== POTONGAN DOKUMEN ==
○ ○ ○ ○ ○

China Catat Rekor Baru Impor Kedelai di Tengah Ketegangan Perang Dagang dengan AS

Patitimes.comChina baru-baru ini mencatatkan rekor baru dalam impor kedelai, dengan total 12,9 juta ton kedelai yang masuk ke negara itu sepanjang bulan September 2025.

Angka ini menjadi yang tertinggi dalam sejarah untuk bulan tersebut dan hampir menyamai rekor bulanan tertinggi yang tercatat pada Mei lalu.

Pencapaian ini semakin mencolok mengingat China, yang dipimpin oleh Presiden Xi Jinping, tidak lagi mengimpor kedelai dari Amerika Serikat (AS) sejak ketegangan perdagangan kedua negara kembali memanas.

China Hindari Pembelian Kedelai dari AS

Mengutip laporan Bloomberg, keputusan China untuk tidak membeli kedelai dari AS ini seiring dengan kembali memanasnya hubungan dagang antara kedua negara.

Terlebih lagi, dengan perang dagang yang terus berlanjut, China kini menghadapi tarif impor yang tinggi untuk barang-barang yang berasal dari AS. Ini membuat kedelai AS semakin tidak kompetitif di pasar China, yang sebelumnya merupakan salah satu pembeli terbesar produk tersebut.

Sebagai gantinya, sebagian besar kedelai yang diimpor China pada bulan September 2025 berasal dari Brasil, yang kini menjadi pemasok utama kedelai bagi Negeri Tirai Bambu.

Impor besar-besaran ini merupakan bagian dari upaya China untuk memenuhi kebutuhan dalam negeri yang sangat bergantung pada kedelai, baik untuk konsumsi pangan manusia maupun sebagai pakan ternak.

Baca Juga :  China dan Perusahaan Minyak AS Kompak Tolak Rencana Trump Pangkas Insentif Solar Terbarukan Impor

Kenaikan Impor Kedelai Sepanjang 2025

Secara keseluruhan, pada periode Januari hingga September 2025, China telah mengimpor 86,18 juta ton kedelai. Angka ini menunjukkan kenaikan sekitar 5,3 persen dibandingkan dengan periode yang sama pada tahun lalu.

Lonjakan impor ini menggambarkan betapa pentingnya kedelai bagi ekonomi China, terutama sebagai bahan baku utama industri minyak nabati dan pakan ternak yang mendukung sektor peternakan China yang terus berkembang.

Namun, di balik kenaikan impor tersebut, ada dampak negatif yang terasa di pihak lain, yaitu petani kedelai di AS. Seiring dengan berkurangnya pembelian kedelai AS oleh China, petani AS, yang tengah berada dalam masa panen, kini harus menghadapi kenyataan bahwa salah satu pasar terbesar mereka telah mengurangi pembeliannya.

○ ○ ○ ○ ○

== DATA TERKUMPUL ==
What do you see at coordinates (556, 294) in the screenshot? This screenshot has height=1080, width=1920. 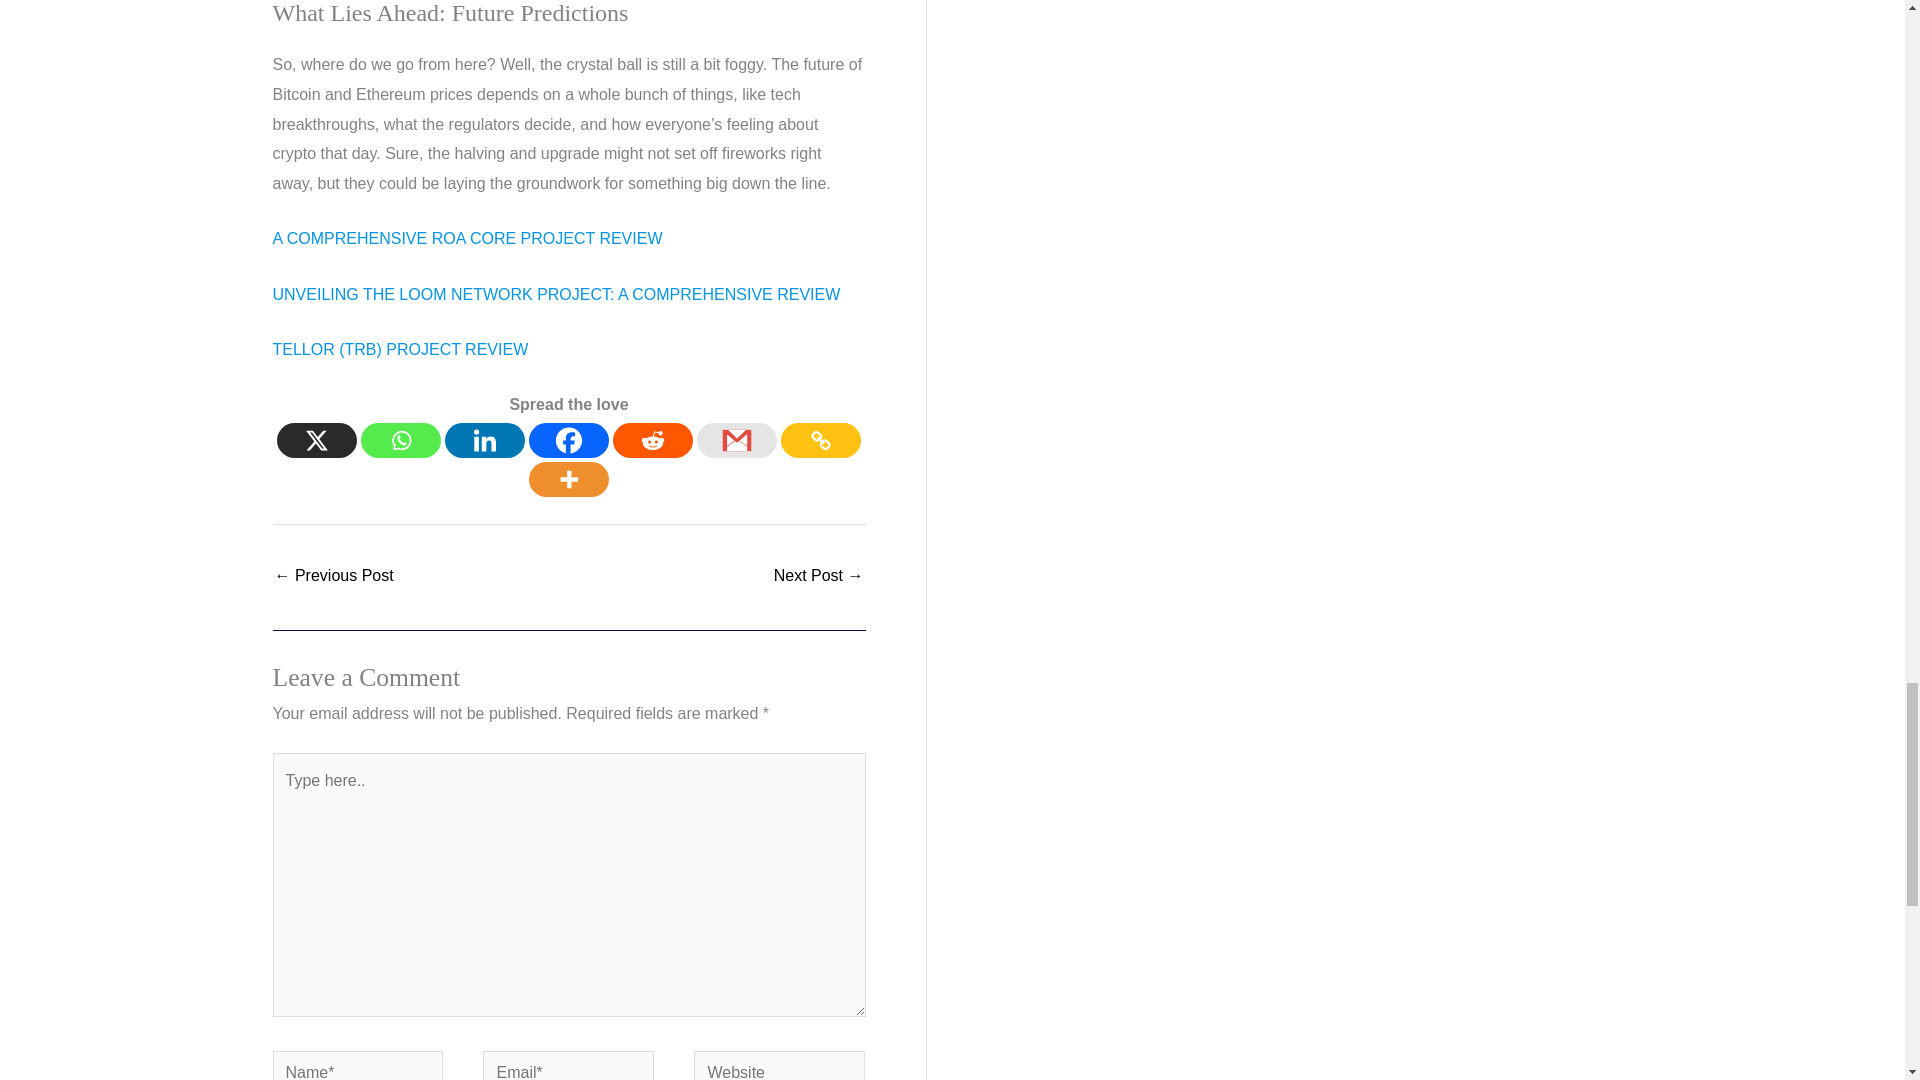 I see `UNVEILING THE LOOM NETWORK PROJECT: A COMPREHENSIVE REVIEW` at bounding box center [556, 294].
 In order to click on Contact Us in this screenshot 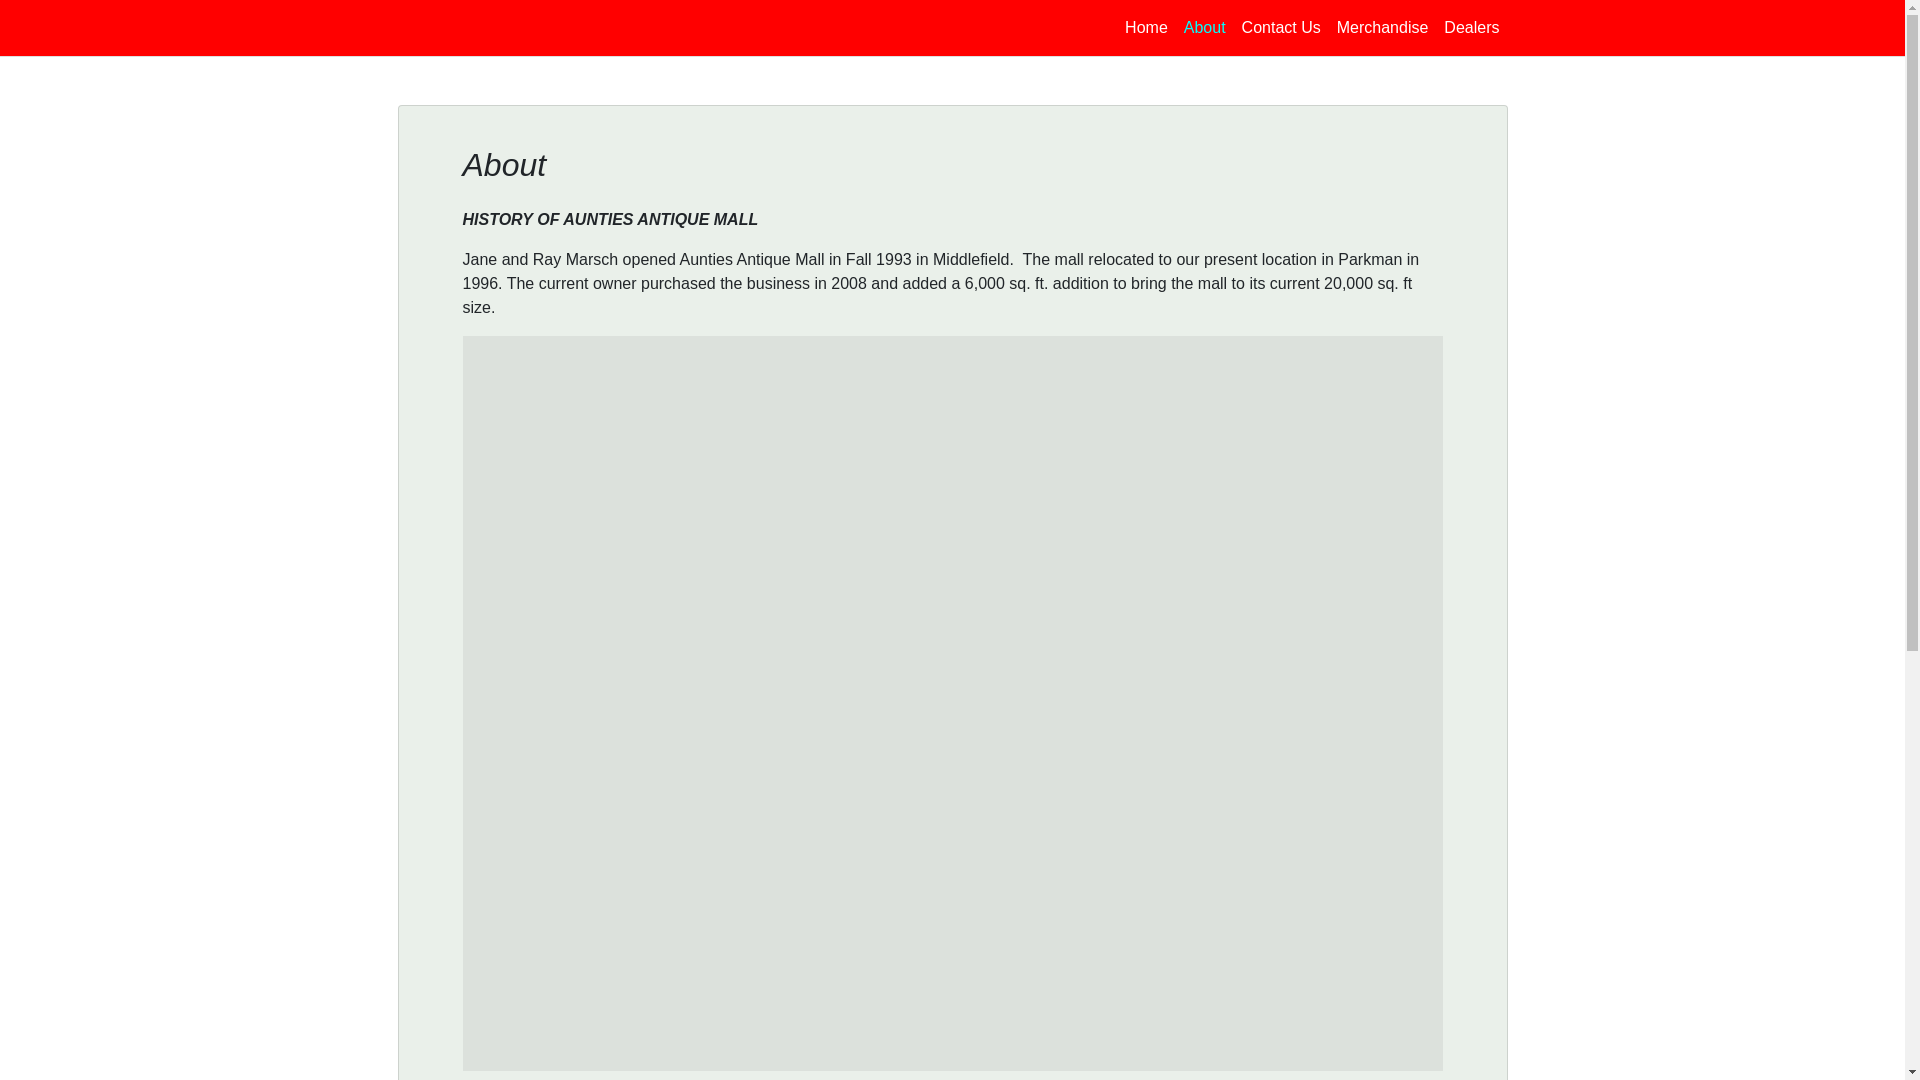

○ ○ ○ ○ ○

== URAIAN MASALAH ==
Tuliskan kembali artikel tentang impor kedelai China, mulai dari "Mengutip laporan Bloomberg, keputusan" terus ke bawah sampai "sebagai pakan ternak.", dengan mengubah "Brasil" menjadi "Argentina".

== JAWABAN TERTULIS ==
Mengutip laporan Bloomberg, keputusan China untuk tidak membeli kedelai dari AS ini seiring dengan kembali memanasnya hubungan dagang antara kedua negara.

Terlebih lagi, dengan perang dagang yang terus berlanjut, China kini menghadapi tarif impor yang tinggi untuk barang-barang yang berasal dari AS. Ini membuat kedelai AS semakin tidak kompetitif di pasar China, yang sebelumnya merupakan salah satu pembeli terbesar produk tersebut.

Sebagai gantinya, sebagian besar kedelai yang diimpor China pada bulan September 2025 berasal dari Argentina, yang kini menjadi pemasok utama kedelai bagi Negeri Tirai Bambu.

Impor besar-besaran ini merupakan bagian dari upaya China untuk memenuhi kebutuhan dalam negeri yang sangat bergantung pada kedelai, baik untuk konsumsi pangan manusia maupun sebagai pakan ternak.